(Data records)
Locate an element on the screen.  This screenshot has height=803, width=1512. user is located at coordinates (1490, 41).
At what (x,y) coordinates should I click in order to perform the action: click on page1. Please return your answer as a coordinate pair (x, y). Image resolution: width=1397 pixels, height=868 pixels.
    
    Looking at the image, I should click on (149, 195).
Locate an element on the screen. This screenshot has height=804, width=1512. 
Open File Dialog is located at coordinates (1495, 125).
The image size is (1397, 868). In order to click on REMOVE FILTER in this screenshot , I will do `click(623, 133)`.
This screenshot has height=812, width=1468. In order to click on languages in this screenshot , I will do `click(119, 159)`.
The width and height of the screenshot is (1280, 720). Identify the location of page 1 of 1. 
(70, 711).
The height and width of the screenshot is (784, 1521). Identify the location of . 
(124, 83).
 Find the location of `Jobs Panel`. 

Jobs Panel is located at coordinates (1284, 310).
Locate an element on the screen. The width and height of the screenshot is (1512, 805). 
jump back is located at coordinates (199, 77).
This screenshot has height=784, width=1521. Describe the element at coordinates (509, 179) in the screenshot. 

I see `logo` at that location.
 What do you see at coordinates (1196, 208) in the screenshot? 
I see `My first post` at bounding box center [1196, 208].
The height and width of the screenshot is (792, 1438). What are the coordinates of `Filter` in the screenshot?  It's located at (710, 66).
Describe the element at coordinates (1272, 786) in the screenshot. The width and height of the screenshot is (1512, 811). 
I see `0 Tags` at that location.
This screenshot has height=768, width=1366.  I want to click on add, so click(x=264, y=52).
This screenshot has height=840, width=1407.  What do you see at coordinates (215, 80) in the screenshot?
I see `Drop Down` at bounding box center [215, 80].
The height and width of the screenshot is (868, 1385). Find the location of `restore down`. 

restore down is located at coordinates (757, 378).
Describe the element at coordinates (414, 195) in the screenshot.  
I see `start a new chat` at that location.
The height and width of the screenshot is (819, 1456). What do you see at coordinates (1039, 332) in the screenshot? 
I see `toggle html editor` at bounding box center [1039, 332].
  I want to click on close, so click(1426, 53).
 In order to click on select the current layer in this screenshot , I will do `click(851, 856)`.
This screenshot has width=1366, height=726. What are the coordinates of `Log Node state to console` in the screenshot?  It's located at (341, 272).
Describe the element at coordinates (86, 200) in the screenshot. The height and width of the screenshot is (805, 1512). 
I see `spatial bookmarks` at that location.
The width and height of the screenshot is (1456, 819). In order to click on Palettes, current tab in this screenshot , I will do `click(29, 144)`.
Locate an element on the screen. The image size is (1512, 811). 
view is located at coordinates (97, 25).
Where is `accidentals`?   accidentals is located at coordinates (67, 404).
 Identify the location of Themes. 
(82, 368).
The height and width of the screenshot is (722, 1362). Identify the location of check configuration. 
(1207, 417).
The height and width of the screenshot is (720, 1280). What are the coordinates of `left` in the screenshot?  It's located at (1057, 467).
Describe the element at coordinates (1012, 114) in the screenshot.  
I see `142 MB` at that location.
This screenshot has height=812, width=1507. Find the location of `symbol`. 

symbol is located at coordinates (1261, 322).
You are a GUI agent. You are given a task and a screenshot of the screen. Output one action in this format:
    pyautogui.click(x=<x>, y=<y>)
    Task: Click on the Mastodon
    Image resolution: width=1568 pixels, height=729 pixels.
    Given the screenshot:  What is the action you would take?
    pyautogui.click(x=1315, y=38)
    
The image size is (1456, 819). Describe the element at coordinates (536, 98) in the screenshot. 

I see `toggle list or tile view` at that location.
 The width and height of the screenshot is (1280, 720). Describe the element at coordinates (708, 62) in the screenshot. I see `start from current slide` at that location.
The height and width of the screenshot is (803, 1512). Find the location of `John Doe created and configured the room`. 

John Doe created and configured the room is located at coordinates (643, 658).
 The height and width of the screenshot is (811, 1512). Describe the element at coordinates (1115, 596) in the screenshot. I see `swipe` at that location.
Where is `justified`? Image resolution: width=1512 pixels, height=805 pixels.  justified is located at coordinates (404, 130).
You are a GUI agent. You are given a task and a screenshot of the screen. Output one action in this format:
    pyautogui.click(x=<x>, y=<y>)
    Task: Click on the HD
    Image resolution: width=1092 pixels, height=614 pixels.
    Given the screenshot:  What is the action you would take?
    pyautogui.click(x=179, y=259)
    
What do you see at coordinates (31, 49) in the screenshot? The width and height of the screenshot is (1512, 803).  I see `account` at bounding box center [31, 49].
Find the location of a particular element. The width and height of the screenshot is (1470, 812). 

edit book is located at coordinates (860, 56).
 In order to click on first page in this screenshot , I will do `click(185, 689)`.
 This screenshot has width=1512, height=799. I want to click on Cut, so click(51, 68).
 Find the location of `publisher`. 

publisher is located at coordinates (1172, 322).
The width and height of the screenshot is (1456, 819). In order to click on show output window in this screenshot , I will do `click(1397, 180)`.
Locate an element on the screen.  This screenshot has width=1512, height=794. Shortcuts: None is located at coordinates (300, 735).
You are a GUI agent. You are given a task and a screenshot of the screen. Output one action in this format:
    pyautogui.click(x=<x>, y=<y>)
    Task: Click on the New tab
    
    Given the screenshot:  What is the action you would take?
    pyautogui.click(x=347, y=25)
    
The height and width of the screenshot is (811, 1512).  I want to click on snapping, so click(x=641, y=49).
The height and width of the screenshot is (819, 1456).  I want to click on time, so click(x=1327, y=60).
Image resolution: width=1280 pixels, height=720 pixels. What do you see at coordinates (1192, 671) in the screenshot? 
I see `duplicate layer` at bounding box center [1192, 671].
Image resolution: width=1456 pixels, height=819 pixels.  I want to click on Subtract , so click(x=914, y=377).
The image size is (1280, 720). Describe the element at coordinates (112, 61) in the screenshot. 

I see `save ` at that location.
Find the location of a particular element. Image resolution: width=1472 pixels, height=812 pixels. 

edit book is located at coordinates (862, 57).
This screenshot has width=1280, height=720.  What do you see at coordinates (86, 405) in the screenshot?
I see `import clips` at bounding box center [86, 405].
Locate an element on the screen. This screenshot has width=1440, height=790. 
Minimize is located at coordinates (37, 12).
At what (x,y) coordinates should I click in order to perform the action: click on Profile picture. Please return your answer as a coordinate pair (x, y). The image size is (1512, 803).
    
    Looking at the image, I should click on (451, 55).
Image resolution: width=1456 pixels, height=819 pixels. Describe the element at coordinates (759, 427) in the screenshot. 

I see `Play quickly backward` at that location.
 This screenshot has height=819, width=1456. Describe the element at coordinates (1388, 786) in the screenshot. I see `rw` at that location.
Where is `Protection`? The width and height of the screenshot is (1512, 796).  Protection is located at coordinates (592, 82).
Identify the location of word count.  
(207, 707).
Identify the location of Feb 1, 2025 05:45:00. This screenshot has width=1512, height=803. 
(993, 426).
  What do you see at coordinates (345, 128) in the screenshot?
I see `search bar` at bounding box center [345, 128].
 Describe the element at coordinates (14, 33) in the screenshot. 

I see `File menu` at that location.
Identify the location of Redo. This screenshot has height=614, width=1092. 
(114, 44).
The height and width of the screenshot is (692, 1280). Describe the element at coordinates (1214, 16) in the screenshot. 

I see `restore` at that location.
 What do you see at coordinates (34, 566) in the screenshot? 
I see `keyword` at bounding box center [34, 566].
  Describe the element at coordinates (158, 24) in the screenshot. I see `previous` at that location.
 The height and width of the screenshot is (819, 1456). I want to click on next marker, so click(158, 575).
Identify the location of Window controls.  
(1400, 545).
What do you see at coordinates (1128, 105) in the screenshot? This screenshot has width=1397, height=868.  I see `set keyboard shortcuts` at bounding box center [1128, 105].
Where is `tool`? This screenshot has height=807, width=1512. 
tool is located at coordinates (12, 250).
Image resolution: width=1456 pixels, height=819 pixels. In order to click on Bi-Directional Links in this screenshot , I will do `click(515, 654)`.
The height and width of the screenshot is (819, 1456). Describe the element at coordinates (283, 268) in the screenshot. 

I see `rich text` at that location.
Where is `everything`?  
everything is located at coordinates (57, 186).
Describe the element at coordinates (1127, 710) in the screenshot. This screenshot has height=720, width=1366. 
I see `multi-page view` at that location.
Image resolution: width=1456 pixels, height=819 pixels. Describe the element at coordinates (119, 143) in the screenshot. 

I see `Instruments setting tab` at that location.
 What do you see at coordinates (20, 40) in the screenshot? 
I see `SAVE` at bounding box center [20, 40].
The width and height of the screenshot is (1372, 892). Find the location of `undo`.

• _WHAT YOU WILL DO_
Which lines of the items above show the word "particular"? Copy each of them.

• _REPLY TO THE TASK_
Find the location of a particular element. The width and height of the screenshot is (1470, 812). 
Find the location of a particular element. Image resolution: width=1472 pixels, height=812 pixels. 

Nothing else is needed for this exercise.